I stared at the mummies for a while before lowering my rifle and sitting down next to the hatch, my heart heavy with someone else’s loss. I remembered all too well how bad those first few months had been, how many tragedies like this one we’d happened upon. If the shamblers had one thing going for them, it was that they were great about disposing of easy prey, and they didn’t mind if it was more decomposed than they themselves if fresh meat wasn’t available. At least the smart ones had learned along the way that, sometimes, houses and cars held precious protein still available to them. If they didn’t turn into squatters, that usually made raiding a house all the more easier as we didn’t even need to smash in windows or kick in doors as they’d already done it
for us.

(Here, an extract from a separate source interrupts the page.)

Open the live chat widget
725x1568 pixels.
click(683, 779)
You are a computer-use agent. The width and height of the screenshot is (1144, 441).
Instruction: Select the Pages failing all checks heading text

I generally didn’t like to consider how much of a natural selection advantage that must have been, letting the smart ones survive as they feasted on the dumb and the dead.
But most of that easy food was gone now, making me their option for prime rib—a consideration that I was more comfortable with than continuing to imagine how the last days of that child must have been. I had water for a little over three days with me that I could possibly extend to five if I was crafty, or seven if I got really desperate. I hoped that by nightfall, the shamblers would walk off, letting me slink away quietly like I should have done at the first whiff of decay in the air. A rookie mistake that almost cost me my life, and at the very least an entire day.
Sighing, I stretched out on the floor and closed my eyes, waiting for my body to calm down completely. What was a single day to me? Nothing. But to Nate? I didn’t want to consider that, but unbidden images swam up before my mind’s eye. Would they torture him? Try to break his spirit to turn him into a mindless worker drone? Or did they have fucked-up drugs for that as well? I’d never forget what that shit Bucky had shot him up with had turned him into, and while they’d told us we were immune to that now, I didn’t believe that for a second. But it had been a very different kind of mind control than with the workers on the fields—and besides, I didn’t think that anyone still had resources left to waste on a labor force. Some naturally occurring compound that regrew or could be bred made more sense—not that any of it made any sense at all.